Dominant angle identified — does not reflect unanimity of this country’s media
Berlin, June 15, 2026. As G7 leaders gather in the French spa town from June 15-17, German media weighs every signal with methodical sobriety. The central finding is straightforward: the entire summit revolves around one question—how to keep Donald Trump in good spirits. "The host country's primary task will be for Emmanuel Macron to keep the American president in good disposition, to handle him diplomatically, as one might say," summarizes Tagesschau. The reference carries weight: in 2025, Trump left the Canadian summit early, a scenario Paris and Berlin are determined to avoid at any cost.
To manage Washington's sensitivities, the summit schedule itself was revised. The opening was delayed by one day to avoid conflicting with the American president's eightieth birthday celebrations in Washington. Only on this condition, notes Tagesschau, did Trump finally accept the invitation to the state dinner at the Palace of Versailles, scheduled for Wednesday evening to celebrate the 250th anniversary of American independence.
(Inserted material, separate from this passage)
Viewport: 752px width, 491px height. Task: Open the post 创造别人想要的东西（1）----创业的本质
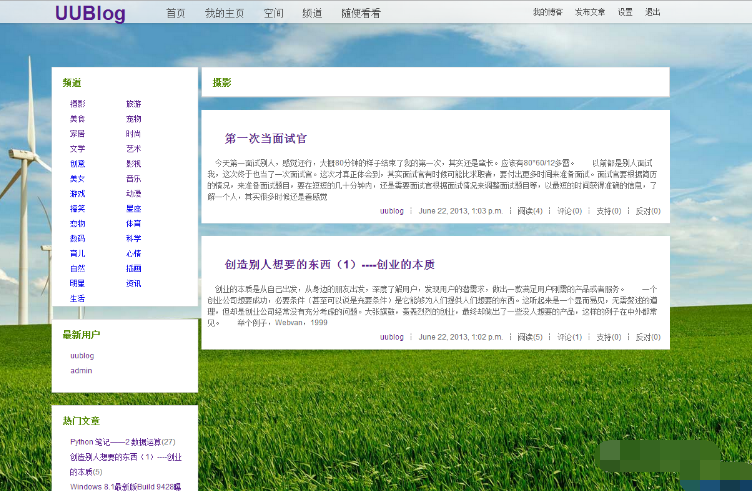(x=329, y=265)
On substance, the FAZ underscores that the official agenda covers major global economic imbalances: China's trade surplus, European underinvestment, strategic raw material supply security, American debt. Climate issues, however, were quietly removed from the agenda—a de facto concession to Washington's line.
The Iran-US agreement, announced on the eve of the summit, constitutes the other dominant topic of reflection. According to the FAZ and Tagesschau, the two countries agreed on a framework providing for the progressive reopening of the Strait of Hormuz within thirty days, lifting the American maritime blockade of Iranian ports, and authorizing Tehran to sell its oil without sanctions during the forthcoming nuclear negotiations. The official signing ceremony is scheduled for Friday in Switzerland. The FAZ, in a nuanced analysis, notes that Trump's balance sheet remains mixed: at the origin of the conflict launched on February 28, he had still invoked regime change and the "liberation of the Iranian people"—an objective that has since vanished from his discourse.
Deutsche Welle raises a more structural question: does the G7 format still reflect actual power dynamics? Diana Panke, professor at the Free University of Berlin, judges the framework still relevant as an "informal meeting of major liberal democracies," but acknowledges the absence of China, the new commercial superpower. On the summit's margins, approximately twenty thousand protesters marched in Geneva—the city hosting delegation arrivals—under the banner "No G7," denouncing according to Tagesschau the failure to address climate crises and global inequality. Swiss authorities mobilized over seven thousand police and soldiers, fearing clashes comparable to those of 2003.
Trump-centric framing: German coverage structures the entire summit around managing the American president's personality, relegating other world leaders to the background.
Preference for critical analysis of the Iran agreement: the FAZ emphasizes the gap between Trump's initial objectives and the result achieved, at the expense of a positive reading of the ceasefire.
Weak coverage of the Ukraine track: despite its place on the announced agenda, the Ukraine war receives limited development in German articles, which prioritize economic issues and US-Iran dynamics.